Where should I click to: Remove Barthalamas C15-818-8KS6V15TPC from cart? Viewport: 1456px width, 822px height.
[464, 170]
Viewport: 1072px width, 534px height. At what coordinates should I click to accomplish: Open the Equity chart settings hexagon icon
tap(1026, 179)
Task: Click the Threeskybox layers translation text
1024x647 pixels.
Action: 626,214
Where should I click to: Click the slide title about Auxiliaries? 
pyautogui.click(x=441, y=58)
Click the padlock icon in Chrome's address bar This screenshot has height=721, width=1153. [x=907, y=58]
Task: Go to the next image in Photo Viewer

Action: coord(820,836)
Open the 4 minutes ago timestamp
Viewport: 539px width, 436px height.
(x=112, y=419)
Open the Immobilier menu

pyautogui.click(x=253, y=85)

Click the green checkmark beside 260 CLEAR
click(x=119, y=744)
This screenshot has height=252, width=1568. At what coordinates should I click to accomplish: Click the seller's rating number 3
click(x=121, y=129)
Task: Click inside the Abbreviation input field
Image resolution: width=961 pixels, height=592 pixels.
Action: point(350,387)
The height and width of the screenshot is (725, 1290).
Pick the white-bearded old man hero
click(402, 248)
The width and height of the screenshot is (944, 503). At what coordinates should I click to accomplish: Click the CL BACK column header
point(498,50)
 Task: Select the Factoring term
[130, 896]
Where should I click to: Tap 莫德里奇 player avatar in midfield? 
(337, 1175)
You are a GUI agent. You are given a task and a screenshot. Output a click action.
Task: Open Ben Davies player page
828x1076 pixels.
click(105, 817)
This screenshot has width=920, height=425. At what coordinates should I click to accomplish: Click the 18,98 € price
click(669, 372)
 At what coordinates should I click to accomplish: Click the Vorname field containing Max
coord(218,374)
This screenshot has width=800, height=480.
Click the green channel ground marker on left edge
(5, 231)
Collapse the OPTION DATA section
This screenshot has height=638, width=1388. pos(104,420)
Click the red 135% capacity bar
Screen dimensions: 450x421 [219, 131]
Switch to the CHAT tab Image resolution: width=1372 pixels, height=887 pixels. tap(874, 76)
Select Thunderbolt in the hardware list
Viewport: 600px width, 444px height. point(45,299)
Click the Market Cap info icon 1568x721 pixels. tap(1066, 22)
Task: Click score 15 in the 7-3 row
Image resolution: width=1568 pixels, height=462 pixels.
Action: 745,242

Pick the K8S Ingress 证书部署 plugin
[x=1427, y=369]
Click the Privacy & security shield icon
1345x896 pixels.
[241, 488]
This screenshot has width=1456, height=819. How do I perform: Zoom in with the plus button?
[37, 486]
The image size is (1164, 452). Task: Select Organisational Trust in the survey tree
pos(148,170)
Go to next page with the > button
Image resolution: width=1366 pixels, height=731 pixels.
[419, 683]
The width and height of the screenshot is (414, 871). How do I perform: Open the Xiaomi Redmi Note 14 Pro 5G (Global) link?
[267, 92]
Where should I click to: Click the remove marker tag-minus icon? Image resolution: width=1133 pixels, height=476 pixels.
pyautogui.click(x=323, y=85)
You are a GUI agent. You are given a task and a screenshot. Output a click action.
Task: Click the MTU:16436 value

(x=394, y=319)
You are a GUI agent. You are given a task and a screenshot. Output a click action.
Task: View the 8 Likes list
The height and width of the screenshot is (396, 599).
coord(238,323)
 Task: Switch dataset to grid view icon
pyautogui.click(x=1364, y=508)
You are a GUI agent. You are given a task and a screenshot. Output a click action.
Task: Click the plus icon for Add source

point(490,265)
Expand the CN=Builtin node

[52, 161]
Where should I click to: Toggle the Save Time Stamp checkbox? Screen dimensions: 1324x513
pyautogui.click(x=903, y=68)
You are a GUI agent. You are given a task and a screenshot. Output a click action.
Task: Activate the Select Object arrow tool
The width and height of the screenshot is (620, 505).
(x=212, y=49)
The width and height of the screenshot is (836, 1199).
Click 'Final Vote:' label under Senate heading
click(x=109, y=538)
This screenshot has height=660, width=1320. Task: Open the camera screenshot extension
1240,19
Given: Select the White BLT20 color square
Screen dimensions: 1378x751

To do: Without skipping anything, transcribe every line above exactly.

Reply:
Where should I click to: Remove Barthalamas C15-818-8KS6V15TPC from cart? Viewport: 1456px width, 822px height.
[464, 170]
Viewport: 1072px width, 534px height. At what coordinates should I click to accomplish: Open the Equity chart settings hexagon icon
tap(1026, 179)
Task: Click the Threeskybox layers translation text
1024x647 pixels.
Action: 626,214
Where should I click to: Click the slide title about Auxiliaries? 
pyautogui.click(x=441, y=58)
Click the padlock icon in Chrome's address bar This screenshot has height=721, width=1153. [x=907, y=58]
Task: Go to the next image in Photo Viewer

Action: coord(820,836)
Open the 4 minutes ago timestamp
Viewport: 539px width, 436px height.
(x=112, y=419)
Open the Immobilier menu

pyautogui.click(x=253, y=85)

Click the green checkmark beside 260 CLEAR
click(x=119, y=744)
This screenshot has height=252, width=1568. At what coordinates should I click to accomplish: Click the seller's rating number 3
click(x=121, y=129)
Task: Click inside the Abbreviation input field
Image resolution: width=961 pixels, height=592 pixels.
Action: point(350,387)
The height and width of the screenshot is (725, 1290).
Pick the white-bearded old man hero
click(402, 248)
The width and height of the screenshot is (944, 503). At what coordinates should I click to accomplish: Click the CL BACK column header
point(498,50)
 Task: Select the Factoring term
[130, 896]
Where should I click to: Tap 莫德里奇 player avatar in midfield? 
(337, 1175)
You are a GUI agent. You are given a task and a screenshot. Output a click action.
Task: Open Ben Davies player page
828x1076 pixels.
click(105, 817)
This screenshot has width=920, height=425. At what coordinates should I click to accomplish: Click the 18,98 € price
click(669, 372)
 At what coordinates should I click to accomplish: Click the Vorname field containing Max
coord(218,374)
This screenshot has width=800, height=480.
Click the green channel ground marker on left edge
(5, 231)
Collapse the OPTION DATA section
This screenshot has height=638, width=1388. pos(104,420)
Click the red 135% capacity bar
Screen dimensions: 450x421 [219, 131]
Switch to the CHAT tab Image resolution: width=1372 pixels, height=887 pixels. tap(874, 76)
Select Thunderbolt in the hardware list
Viewport: 600px width, 444px height. point(45,299)
Click the Market Cap info icon 1568x721 pixels. tap(1066, 22)
Task: Click score 15 in the 7-3 row
Image resolution: width=1568 pixels, height=462 pixels.
Action: 745,242

Pick the K8S Ingress 证书部署 plugin
[x=1427, y=369]
Click the Privacy & security shield icon
1345x896 pixels.
[241, 488]
This screenshot has width=1456, height=819. How do I perform: Zoom in with the plus button?
[37, 486]
The image size is (1164, 452). Task: Select Organisational Trust in the survey tree
pos(148,170)
Go to next page with the > button
Image resolution: width=1366 pixels, height=731 pixels.
[419, 683]
The width and height of the screenshot is (414, 871). How do I perform: Open the Xiaomi Redmi Note 14 Pro 5G (Global) link?
[267, 92]
Where should I click to: Click the remove marker tag-minus icon? Image resolution: width=1133 pixels, height=476 pixels.
pyautogui.click(x=323, y=85)
You are a GUI agent. You are given a task and a screenshot. Output a click action.
Task: Click the MTU:16436 value

(x=394, y=319)
You are a GUI agent. You are given a task and a screenshot. Output a click action.
Task: View the 8 Likes list
The height and width of the screenshot is (396, 599).
coord(238,323)
 Task: Switch dataset to grid view icon
pyautogui.click(x=1364, y=508)
You are a GUI agent. You are given a task and a screenshot. Output a click action.
Task: Click the plus icon for Add source

point(490,265)
Expand the CN=Builtin node

[52, 161]
Where should I click to: Toggle the Save Time Stamp checkbox? Screen dimensions: 1324x513
pyautogui.click(x=903, y=68)
You are a GUI agent. You are given a task and a screenshot. Output a click action.
Task: Activate the Select Object arrow tool
The width and height of the screenshot is (620, 505).
(x=212, y=49)
The width and height of the screenshot is (836, 1199).
Click 'Final Vote:' label under Senate heading
click(x=109, y=538)
This screenshot has height=660, width=1320. Task: Open the camera screenshot extension
1240,19
Given: Select the White BLT20 color square
Screen dimensions: 1378x751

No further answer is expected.